┌─ Source material
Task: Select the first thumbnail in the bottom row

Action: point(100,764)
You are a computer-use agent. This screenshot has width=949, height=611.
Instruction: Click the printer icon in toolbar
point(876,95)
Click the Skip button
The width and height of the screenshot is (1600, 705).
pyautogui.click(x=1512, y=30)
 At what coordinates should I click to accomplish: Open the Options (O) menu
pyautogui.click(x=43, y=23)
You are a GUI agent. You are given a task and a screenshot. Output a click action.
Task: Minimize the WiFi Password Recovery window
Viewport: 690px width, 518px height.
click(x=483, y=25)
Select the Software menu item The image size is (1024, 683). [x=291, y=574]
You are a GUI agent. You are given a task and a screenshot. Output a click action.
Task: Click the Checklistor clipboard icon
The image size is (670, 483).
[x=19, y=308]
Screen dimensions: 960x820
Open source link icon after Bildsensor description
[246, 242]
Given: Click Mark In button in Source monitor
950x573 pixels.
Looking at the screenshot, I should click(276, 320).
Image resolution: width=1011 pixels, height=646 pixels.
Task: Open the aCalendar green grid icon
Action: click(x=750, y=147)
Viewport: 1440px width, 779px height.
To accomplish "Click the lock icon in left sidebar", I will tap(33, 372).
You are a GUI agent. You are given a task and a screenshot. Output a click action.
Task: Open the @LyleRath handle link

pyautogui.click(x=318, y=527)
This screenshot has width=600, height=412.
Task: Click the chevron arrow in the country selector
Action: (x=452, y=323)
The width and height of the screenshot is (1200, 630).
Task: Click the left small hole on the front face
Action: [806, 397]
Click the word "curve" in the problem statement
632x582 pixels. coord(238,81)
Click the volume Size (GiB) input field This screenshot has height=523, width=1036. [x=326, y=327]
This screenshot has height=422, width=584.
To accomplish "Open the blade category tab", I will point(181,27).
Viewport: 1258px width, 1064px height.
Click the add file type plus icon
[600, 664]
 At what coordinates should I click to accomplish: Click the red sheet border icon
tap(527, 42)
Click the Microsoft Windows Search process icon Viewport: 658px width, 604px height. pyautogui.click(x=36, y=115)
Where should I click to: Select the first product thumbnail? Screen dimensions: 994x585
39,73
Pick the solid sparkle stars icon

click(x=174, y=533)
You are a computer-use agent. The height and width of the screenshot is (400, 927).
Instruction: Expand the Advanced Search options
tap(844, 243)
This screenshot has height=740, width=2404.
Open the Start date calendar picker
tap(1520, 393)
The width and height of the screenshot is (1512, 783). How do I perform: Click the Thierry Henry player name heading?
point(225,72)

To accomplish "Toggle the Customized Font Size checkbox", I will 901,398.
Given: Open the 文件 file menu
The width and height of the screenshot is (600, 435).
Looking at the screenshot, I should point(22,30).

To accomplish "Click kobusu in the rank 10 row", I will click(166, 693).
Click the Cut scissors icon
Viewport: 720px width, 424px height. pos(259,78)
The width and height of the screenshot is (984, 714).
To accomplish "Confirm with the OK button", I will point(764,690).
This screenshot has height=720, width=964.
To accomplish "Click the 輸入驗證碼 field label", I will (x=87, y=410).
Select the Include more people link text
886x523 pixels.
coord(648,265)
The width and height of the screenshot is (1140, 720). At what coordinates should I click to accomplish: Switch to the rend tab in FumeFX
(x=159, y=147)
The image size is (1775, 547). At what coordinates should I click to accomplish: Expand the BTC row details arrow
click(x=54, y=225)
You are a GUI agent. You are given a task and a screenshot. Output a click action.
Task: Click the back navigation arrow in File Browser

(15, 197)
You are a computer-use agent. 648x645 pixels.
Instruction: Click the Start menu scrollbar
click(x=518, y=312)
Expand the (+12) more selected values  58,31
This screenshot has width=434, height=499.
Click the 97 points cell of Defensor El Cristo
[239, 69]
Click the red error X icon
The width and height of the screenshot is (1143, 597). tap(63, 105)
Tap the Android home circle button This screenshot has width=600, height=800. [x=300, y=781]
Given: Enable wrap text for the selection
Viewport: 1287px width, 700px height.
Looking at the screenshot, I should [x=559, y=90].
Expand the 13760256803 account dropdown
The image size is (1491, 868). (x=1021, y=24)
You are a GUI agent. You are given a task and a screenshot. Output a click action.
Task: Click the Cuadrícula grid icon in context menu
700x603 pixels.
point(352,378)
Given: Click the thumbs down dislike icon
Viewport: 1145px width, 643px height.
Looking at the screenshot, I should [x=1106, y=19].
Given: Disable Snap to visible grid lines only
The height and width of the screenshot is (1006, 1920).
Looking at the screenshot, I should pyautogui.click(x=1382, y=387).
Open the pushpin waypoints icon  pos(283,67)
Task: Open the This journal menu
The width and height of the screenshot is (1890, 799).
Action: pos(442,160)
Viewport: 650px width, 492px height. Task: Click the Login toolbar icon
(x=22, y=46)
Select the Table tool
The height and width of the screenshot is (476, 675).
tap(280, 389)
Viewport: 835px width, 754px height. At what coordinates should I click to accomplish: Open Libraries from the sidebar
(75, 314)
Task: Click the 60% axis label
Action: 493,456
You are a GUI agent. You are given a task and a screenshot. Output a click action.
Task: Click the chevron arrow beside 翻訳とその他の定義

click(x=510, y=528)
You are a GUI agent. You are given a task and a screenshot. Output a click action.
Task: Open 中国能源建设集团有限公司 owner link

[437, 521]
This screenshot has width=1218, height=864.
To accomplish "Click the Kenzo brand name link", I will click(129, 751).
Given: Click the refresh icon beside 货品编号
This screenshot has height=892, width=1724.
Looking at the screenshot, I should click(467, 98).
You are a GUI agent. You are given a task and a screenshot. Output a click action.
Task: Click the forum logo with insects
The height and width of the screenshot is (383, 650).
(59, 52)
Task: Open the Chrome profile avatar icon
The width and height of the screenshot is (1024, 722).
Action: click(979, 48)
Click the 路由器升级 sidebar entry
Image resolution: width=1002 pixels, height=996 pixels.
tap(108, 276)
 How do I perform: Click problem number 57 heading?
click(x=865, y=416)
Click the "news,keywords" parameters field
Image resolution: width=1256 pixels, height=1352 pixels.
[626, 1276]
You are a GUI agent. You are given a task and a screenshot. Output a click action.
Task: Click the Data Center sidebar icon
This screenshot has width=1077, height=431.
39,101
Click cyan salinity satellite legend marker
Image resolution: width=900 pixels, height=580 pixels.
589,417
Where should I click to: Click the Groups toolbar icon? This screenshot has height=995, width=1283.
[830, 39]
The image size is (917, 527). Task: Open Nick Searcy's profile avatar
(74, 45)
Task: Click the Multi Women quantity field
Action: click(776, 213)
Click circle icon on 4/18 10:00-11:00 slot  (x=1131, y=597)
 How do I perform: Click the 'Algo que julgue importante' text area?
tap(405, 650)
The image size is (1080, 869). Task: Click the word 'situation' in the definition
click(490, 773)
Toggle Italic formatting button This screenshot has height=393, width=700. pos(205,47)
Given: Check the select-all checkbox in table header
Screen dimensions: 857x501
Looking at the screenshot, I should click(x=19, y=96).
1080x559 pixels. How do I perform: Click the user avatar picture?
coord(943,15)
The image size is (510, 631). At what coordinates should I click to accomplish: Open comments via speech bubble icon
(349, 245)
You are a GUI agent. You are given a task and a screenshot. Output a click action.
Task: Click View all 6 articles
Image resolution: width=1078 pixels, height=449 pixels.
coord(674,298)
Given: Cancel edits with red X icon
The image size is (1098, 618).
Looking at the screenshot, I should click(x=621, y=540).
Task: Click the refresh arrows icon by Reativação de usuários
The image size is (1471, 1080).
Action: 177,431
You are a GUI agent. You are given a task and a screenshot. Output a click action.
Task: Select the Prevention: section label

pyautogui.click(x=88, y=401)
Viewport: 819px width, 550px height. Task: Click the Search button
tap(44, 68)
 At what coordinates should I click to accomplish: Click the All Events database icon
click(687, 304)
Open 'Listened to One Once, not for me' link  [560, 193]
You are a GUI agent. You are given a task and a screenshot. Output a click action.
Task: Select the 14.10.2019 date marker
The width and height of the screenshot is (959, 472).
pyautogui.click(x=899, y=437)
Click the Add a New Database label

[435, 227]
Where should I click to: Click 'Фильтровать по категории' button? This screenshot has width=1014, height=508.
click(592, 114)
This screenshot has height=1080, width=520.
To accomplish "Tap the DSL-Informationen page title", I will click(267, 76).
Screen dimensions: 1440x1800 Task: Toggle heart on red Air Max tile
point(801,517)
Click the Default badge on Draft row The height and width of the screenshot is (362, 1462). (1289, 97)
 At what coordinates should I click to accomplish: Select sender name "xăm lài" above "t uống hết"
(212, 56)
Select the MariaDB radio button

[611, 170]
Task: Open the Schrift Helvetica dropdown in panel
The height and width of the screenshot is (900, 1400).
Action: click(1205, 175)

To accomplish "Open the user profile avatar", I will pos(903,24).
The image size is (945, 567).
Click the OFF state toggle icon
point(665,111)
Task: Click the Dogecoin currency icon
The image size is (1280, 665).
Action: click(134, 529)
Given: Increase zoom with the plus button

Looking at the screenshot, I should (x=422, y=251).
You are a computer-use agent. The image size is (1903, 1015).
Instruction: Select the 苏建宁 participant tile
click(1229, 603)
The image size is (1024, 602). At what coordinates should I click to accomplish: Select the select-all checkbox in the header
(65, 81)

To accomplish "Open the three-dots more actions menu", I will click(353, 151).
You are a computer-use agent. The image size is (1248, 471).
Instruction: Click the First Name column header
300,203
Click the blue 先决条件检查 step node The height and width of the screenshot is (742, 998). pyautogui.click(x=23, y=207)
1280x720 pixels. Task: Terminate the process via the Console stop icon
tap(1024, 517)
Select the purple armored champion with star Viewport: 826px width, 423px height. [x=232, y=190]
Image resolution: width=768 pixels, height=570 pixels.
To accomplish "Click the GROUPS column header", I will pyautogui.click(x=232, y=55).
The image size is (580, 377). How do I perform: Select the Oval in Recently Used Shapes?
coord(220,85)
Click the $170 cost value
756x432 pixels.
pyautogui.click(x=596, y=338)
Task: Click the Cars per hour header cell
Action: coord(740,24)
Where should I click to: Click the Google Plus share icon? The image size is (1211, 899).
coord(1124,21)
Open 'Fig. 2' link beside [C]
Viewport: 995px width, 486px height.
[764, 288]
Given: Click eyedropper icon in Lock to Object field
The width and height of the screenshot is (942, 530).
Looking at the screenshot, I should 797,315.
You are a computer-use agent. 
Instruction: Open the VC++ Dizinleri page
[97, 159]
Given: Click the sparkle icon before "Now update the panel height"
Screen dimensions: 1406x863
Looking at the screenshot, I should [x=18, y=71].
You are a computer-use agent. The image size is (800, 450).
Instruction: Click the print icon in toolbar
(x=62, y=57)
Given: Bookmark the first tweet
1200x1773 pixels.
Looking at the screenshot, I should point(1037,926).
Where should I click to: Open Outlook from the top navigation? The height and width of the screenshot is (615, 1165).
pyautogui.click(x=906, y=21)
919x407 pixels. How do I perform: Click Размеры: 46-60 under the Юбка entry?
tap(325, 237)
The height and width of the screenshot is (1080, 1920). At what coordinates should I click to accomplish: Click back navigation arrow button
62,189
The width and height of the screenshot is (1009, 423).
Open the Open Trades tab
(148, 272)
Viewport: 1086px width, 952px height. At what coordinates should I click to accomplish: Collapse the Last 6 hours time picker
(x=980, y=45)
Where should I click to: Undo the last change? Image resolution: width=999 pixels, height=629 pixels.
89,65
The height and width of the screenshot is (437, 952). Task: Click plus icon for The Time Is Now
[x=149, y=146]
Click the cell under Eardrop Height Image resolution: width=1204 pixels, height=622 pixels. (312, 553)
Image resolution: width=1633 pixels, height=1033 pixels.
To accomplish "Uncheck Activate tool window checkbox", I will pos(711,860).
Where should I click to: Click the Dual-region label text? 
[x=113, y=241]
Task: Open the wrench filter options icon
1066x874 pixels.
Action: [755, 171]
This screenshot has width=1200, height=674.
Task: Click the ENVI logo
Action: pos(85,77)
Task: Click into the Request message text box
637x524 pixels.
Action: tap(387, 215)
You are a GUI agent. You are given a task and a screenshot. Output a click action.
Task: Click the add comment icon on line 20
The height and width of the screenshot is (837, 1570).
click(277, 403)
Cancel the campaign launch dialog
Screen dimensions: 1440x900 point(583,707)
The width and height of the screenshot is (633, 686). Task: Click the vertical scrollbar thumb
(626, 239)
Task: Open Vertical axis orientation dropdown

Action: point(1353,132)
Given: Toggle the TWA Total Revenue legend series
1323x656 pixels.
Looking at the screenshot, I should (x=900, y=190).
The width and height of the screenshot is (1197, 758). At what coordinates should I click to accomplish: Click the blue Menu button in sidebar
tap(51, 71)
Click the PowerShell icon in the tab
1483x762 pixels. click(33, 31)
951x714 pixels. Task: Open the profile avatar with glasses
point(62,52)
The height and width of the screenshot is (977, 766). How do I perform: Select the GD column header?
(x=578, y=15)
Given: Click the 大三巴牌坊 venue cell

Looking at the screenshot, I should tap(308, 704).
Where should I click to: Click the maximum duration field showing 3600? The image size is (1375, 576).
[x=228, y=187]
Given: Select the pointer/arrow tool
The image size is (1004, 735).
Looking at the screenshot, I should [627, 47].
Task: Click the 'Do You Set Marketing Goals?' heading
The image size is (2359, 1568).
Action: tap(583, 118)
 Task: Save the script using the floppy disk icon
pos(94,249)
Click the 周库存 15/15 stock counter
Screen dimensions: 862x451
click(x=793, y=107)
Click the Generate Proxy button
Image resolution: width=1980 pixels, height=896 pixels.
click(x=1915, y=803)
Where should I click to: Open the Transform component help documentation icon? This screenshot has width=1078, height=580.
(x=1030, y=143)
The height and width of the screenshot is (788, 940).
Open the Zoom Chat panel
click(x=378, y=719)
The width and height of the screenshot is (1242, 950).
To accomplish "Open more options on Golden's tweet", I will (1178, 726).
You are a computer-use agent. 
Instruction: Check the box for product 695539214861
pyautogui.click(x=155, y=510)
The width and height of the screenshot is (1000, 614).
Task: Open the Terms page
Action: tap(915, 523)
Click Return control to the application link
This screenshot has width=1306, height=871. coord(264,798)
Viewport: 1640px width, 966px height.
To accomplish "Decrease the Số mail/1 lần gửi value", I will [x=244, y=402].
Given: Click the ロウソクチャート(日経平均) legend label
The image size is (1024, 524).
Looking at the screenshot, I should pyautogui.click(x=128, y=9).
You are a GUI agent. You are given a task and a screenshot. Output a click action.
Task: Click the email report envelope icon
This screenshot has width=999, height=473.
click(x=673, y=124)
└─
Exercise objective: Above are some lines. Repeat exactly, and only, those from the line that has "Task: Click the refresh" through the line that has "Task: Click the Dogecoin currency icon".

Written solution:
Task: Click the refresh arrows icon by Reativação de usuários
The image size is (1471, 1080).
Action: 177,431
You are a GUI agent. You are given a task and a screenshot. Output a click action.
Task: Select the Prevention: section label

pyautogui.click(x=88, y=401)
Viewport: 819px width, 550px height. Task: Click the Search button
tap(44, 68)
 At what coordinates should I click to accomplish: Click the All Events database icon
click(687, 304)
Open 'Listened to One Once, not for me' link  [560, 193]
You are a GUI agent. You are given a task and a screenshot. Output a click action.
Task: Select the 14.10.2019 date marker
The width and height of the screenshot is (959, 472).
pyautogui.click(x=899, y=437)
Click the Add a New Database label

[435, 227]
Where should I click to: Click 'Фильтровать по категории' button? This screenshot has width=1014, height=508.
click(592, 114)
This screenshot has height=1080, width=520.
To accomplish "Tap the DSL-Informationen page title", I will click(267, 76).
Screen dimensions: 1440x1800 Task: Toggle heart on red Air Max tile
point(801,517)
Click the Default badge on Draft row The height and width of the screenshot is (362, 1462). (1289, 97)
 At what coordinates should I click to accomplish: Select sender name "xăm lài" above "t uống hết"
(212, 56)
Select the MariaDB radio button

[611, 170]
Task: Open the Schrift Helvetica dropdown in panel
The height and width of the screenshot is (900, 1400).
Action: click(1205, 175)

To accomplish "Open the user profile avatar", I will pos(903,24).
The image size is (945, 567).
Click the OFF state toggle icon
point(665,111)
Task: Click the Dogecoin currency icon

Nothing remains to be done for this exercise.